→ **Vorliegender Text**:
• • • • • • •
180 Museen öffnen zu Internationalem Museumstag

Nachricht 20. Mai 2017

Hannover/Soltau. 180 Museen aus Niedersachsen und Bremen öffnen am Sonntag (21. Mai) ihre Türen zum 40. Internationalen Museumstag. Der Tag steht unter dem Motto "Spurensuche. Mut zur Verantwortung", wie der Museumsverband Niedersachsen und Bremen am Freitag in Hannover mitteilte. Mit 460 Aktionen und kreativen Programmpunkten wollen die teilnehmenden Häuser das Publikum für ihre Arbeit begeistern. Bundesweit bieten mehr als 1.700 Museen rund 4.500 besondere Programme an mehr als 1.000 Orten an.

Passend zum Motto des Tages wollen etwa das Museum Friedland bei Göttingen und das Grenzlandmuseum Eichsfeld gemeinsam "Schattenseiten" der Zeitgeschichte aufdecken, hieß es. Zwischen beiden Museen pendelt ein Bus. Die Kunsthalle Emden bietet ein "Sonntagsatelier" für Kinder an. Die Geschichtswerkstätten in Göttingen und Duderstadt veranstalten eine Spurensuche mit dem Fahrrad zu Orten von Zwangsarbeit während der NS-Zeit.
• • • • • • •
→ **Bereitgestellte Datensätze**:
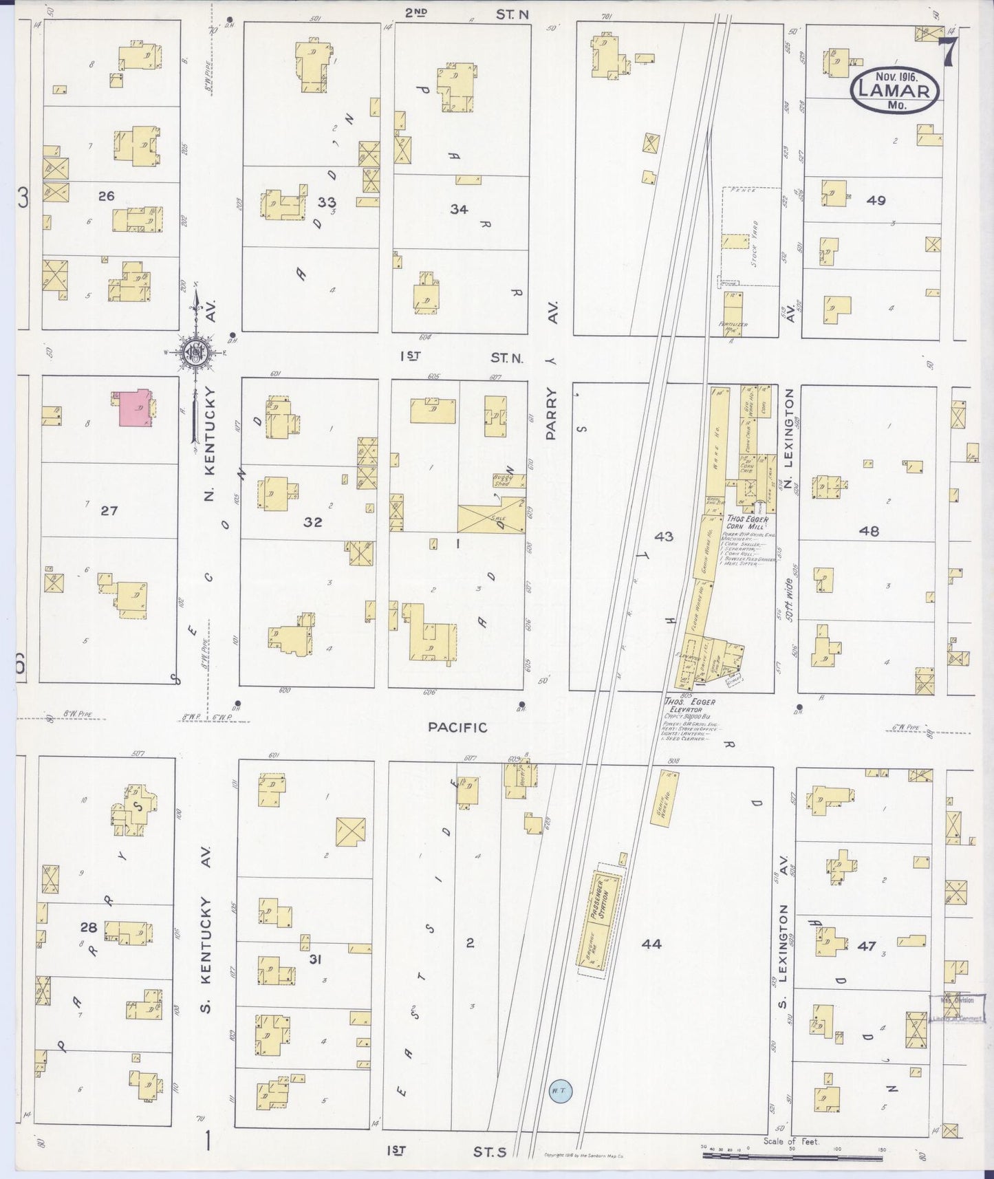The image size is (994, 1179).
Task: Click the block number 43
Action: pyautogui.click(x=664, y=537)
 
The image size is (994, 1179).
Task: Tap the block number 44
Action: pyautogui.click(x=651, y=944)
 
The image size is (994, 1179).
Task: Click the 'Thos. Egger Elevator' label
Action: pyautogui.click(x=690, y=705)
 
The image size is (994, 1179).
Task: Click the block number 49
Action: pyautogui.click(x=876, y=201)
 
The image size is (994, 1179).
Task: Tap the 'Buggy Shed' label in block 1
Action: pyautogui.click(x=505, y=479)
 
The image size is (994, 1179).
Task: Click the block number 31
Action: pyautogui.click(x=315, y=958)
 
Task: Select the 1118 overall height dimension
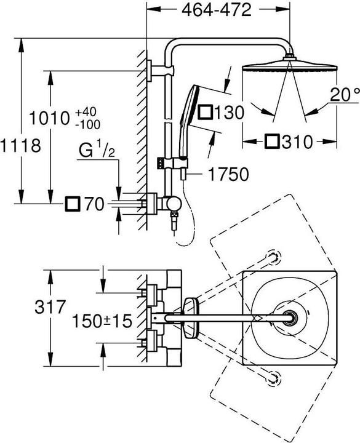click(x=20, y=146)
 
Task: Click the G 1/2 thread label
click(x=97, y=152)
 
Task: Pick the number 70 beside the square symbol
click(x=93, y=204)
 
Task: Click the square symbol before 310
click(x=274, y=142)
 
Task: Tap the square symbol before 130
click(x=206, y=112)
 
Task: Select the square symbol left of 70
click(x=73, y=204)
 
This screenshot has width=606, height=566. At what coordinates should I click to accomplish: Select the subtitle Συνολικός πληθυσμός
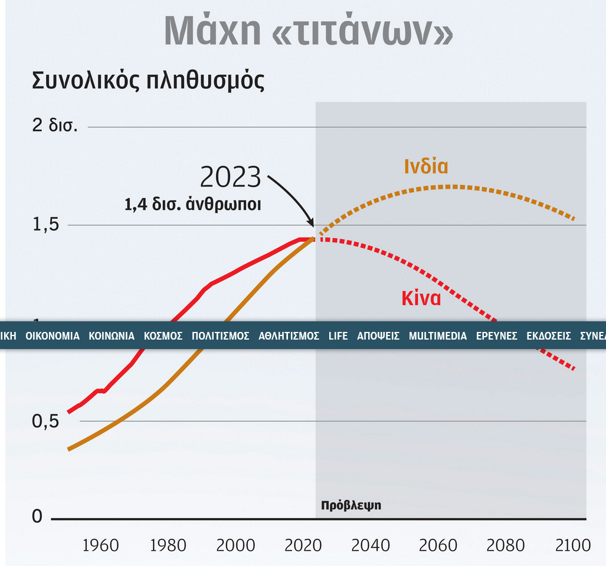point(148,80)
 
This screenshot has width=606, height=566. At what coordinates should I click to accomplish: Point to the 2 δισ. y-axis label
point(55,126)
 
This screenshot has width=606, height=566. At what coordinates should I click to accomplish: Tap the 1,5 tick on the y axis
point(46,225)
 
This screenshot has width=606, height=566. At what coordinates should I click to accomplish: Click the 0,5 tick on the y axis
point(46,421)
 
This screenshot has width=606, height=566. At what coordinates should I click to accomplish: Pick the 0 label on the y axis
point(37,516)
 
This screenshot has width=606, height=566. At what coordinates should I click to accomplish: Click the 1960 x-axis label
point(100,545)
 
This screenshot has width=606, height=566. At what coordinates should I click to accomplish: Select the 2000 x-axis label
point(235,545)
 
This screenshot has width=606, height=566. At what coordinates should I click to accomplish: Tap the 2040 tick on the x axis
point(371,545)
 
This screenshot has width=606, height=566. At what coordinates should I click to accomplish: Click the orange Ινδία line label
point(426,166)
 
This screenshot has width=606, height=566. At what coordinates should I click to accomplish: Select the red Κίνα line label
point(421,298)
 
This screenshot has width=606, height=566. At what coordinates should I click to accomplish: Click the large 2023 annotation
point(231,176)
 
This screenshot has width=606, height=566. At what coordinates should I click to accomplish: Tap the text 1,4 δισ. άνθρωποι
point(193,205)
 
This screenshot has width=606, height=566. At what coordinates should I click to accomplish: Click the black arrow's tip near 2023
point(313,226)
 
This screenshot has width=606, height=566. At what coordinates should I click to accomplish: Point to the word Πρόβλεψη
point(351,505)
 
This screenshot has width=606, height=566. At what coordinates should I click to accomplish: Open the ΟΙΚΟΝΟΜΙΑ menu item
point(53,336)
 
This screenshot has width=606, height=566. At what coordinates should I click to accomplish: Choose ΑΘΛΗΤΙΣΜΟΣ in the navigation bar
point(289,336)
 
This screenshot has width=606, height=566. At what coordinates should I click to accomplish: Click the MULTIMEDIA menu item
point(438,336)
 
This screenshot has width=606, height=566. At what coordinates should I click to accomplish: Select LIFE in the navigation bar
point(338,336)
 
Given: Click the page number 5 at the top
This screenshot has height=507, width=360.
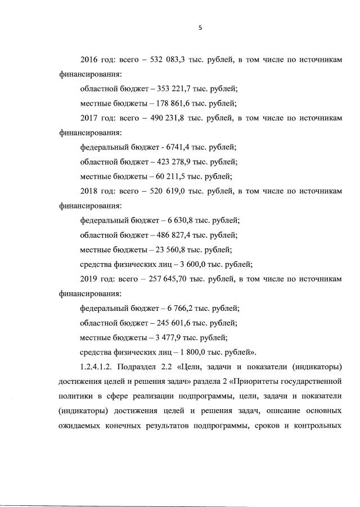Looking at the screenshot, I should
• • • • • • •
→ **Angaben nutzen**:
[1] Beantworten Sie anhand der Meldung zum Internationalen Museumstag:
(a) Unter welchem Motto steht der Tag?
(b) Mit wie vielen Aktionen und Programmpunkten wollen die Häuser aus Niedersachsen und Bremen das Publikum begeistern?
(c) Was bietet die Kunsthalle Emden für Kinder an?
[2] Schreiben Sie aus der Meldung zum Internationalen Museumstag den Abschnitt zwischen „180 Museen öffnen“ und „1.000 Orten an.“ einschließlich wortgetreu ab.
Die Datensätze haben mit dem Text nichts zu tun.

→ **Erwartete Ergebnisse**:
[1]
(a) „Spurensuche. Mut zur Verantwortung“
(b) Mit 460 Aktionen und kreativen Programmpunkten
(c) Ein „Sonntagsatelier“

[2]
180 Museen öffnen zu Internationalem Museumstag

Nachricht 20. Mai 2017

Hannover/Soltau. 180 Museen aus Niedersachsen und Bremen öffnen am Sonntag (21. Mai) ihre Türen zum 40. Internationalen Museumstag. Der Tag steht unter dem Motto "Spurensuche. Mut zur Verantwortung", wie der Museumsverband Niedersachsen und Bremen am Freitag in Hannover mitteilte. Mit 460 Aktionen und kreativen Programmpunkten wollen die teilnehmenden Häuser das Publikum für ihre Arbeit begeistern. Bundesweit bieten mehr als 1.700 Museen rund 4.500 besondere Programme an mehr als 1.000 Orten an.